We wanted to experiment with font icons for this article because we use them daily and they are usually a good fit for our practical needs and current system. This is part one of the article series, in which we will present one implementation of icon fonts.

SCSS, fagprat introbilde

SCSS Multiple Icon Sets

We will start by reviewing the common pros and cons of icon fonts.

Pros:

  • They can be easily scaled.
  • Good cross-browser compatibility when utilising the different formats.
  • Easy to work with.


Cons:

  • Accessibility concerns because they are invisible to screen readers.
  • Rendering issues due to the fact that icon font is text and not vector graphics

By using icons from different sources, common problems are fragmentation and scalability. For this article example we want to present icons from three independent sources — Font awesome, Material Icons from Google and Material Design Icons from the community. The ideal situation for us was to be able to reference the icons the same way regardless of the source — so we created a sass map where we stored all the unicodes we were going to use.

$icons: (
fa: "\f2b4",
md: "\E859",
mdc: "\F036"
);


Three variables were declared, one for each font-family.

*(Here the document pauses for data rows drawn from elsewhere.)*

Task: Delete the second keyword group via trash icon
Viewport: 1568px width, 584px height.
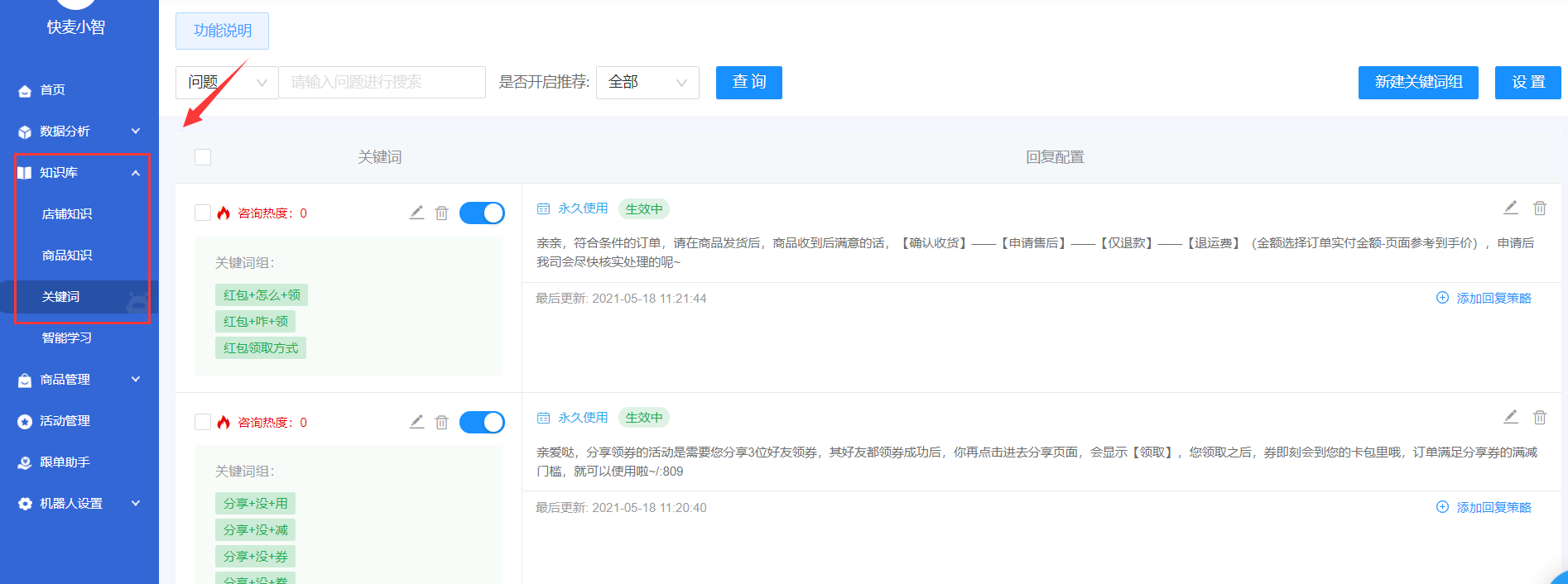Action: tap(442, 422)
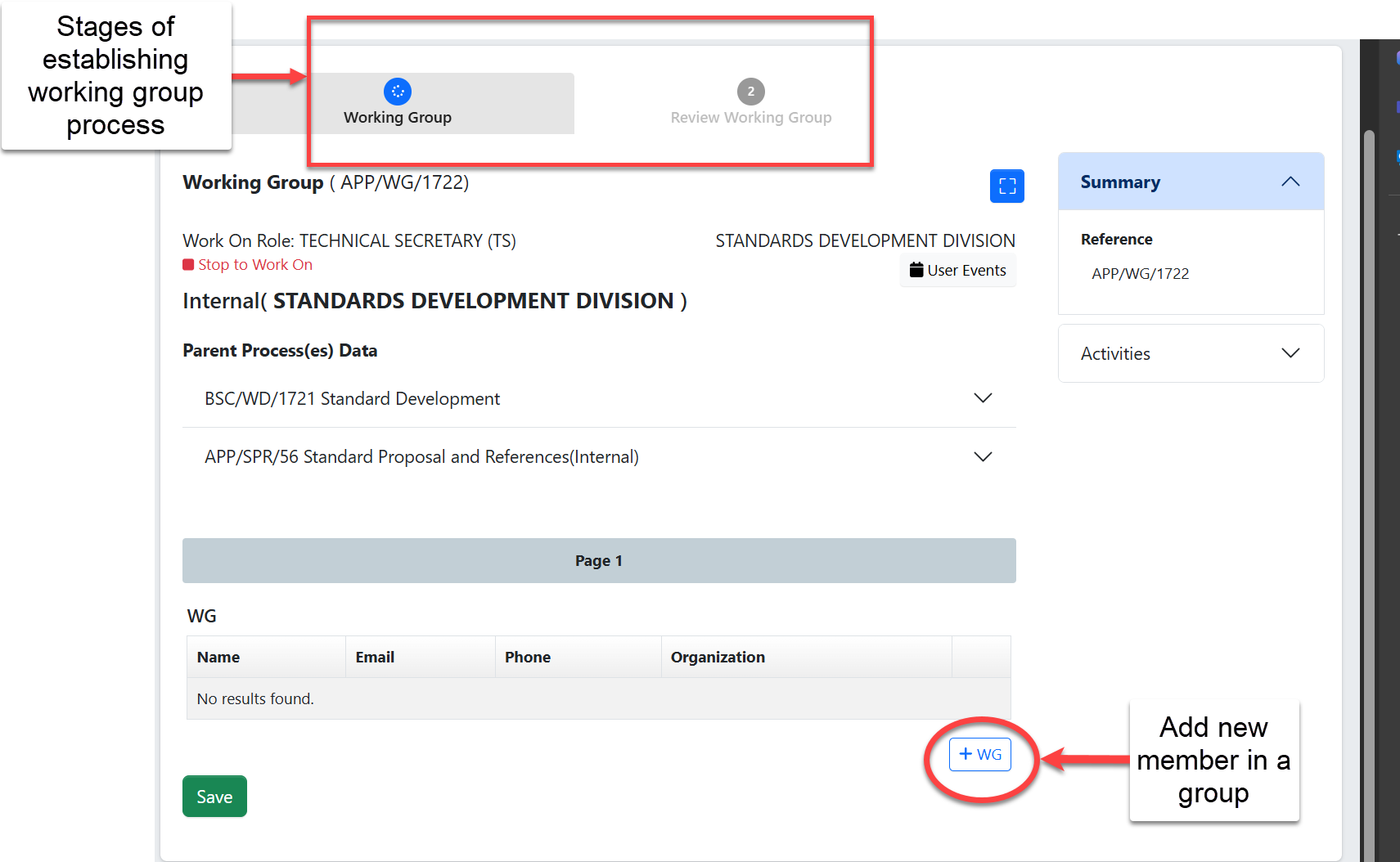The image size is (1400, 862).
Task: Expand APP/SPR/56 Standard Proposal row
Action: click(x=982, y=456)
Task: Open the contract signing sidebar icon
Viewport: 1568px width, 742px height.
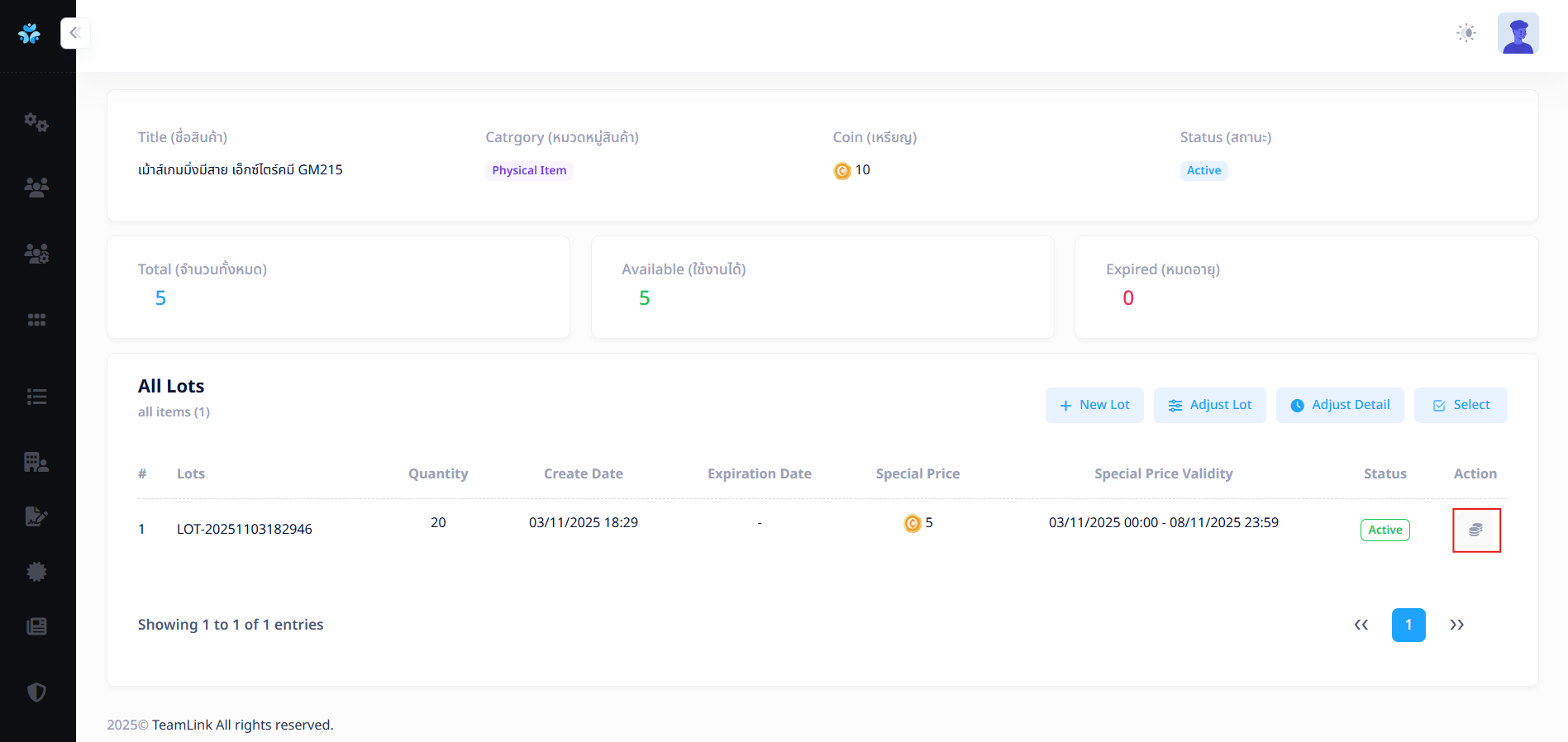Action: tap(36, 516)

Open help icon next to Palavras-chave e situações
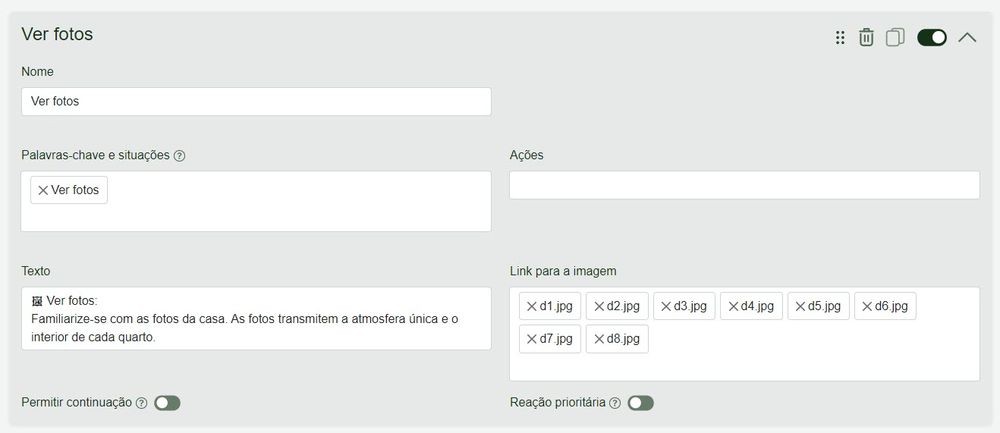179,156
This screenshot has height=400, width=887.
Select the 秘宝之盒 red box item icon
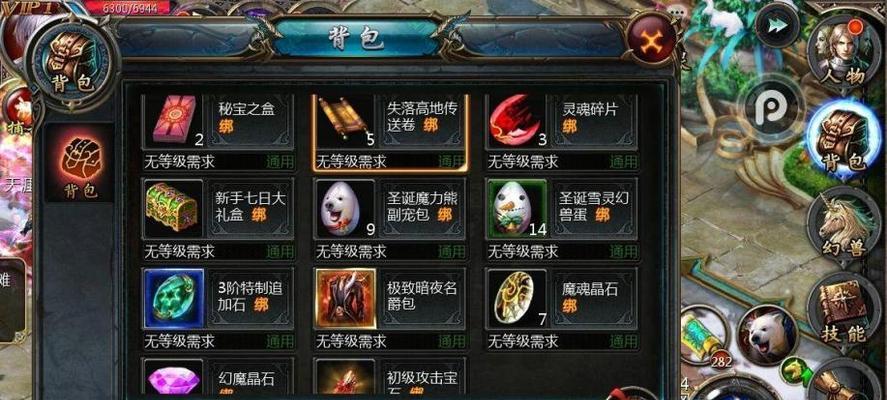click(174, 120)
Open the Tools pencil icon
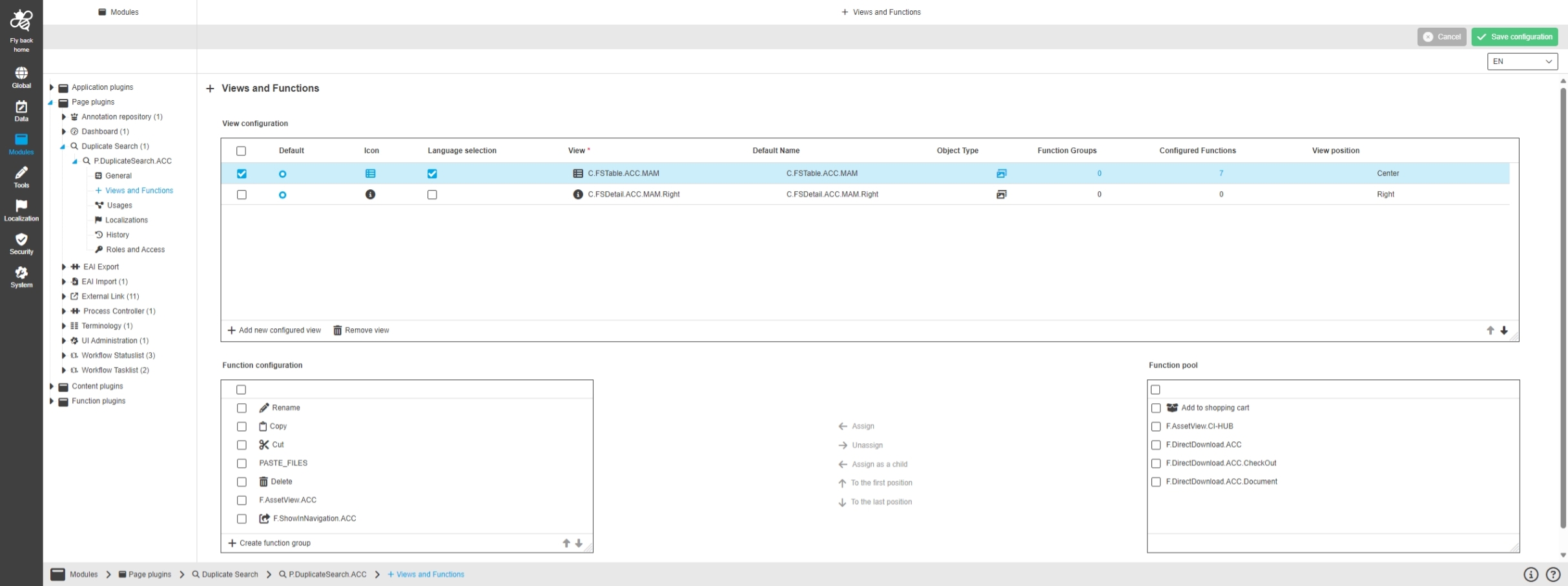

$fa-family-brands: 'Font Awesome 5 Brands';
$md-family-default: 'Material Icons';
$mdc-family-deafult: 'Material Design Icons';


We created one sass mixin that would take four arguments:

  • Position — before, after or both
  • Font family — to be able to use icons from the different sources.
  • Icon name — which stored the unicode for the icon
  • Styles — default styles for the icons with possibility to add more styles in different contexts


@mixin icon($position: before, $font-family: true, $icon: false, $styles: true) { 
@if $position == both {
$position: 'before, &:after';
}
// Either :before or :after pseudo-element, or both, default is :before
&:#{$position} {
@if $icon {
content: "#{map-get($icons, $icon)}";
}
@if $styles {
display: inline-block;
font: normal normal normal $icon-size/1 '#{$font-family}';
font-size: inherit;
text-rendering: auto;
line-height: inherit;
-webkit-font-smoothing: antialiased;
-moz-osx-font-smoothing: grayscale;
}
@content;
}
}


In the end all we had to do was include the mixin with the arguments where we wanted to show an icon.

.comp-1{
@include icon(after, $fa-family-brands, fa);
}


You can take a look at the full-example here: https://codepen.io/mmoverla/pen/ypBjBw

This approach is easily scalable if we want to add more icon-sets in the future. It is easy to swap icons with little effort, by changing the unciode in the sass map and/or changing the arguments where you are calling the mixin. One problem with this implementation is that accesibility suffers, a problem we will need to address in the future.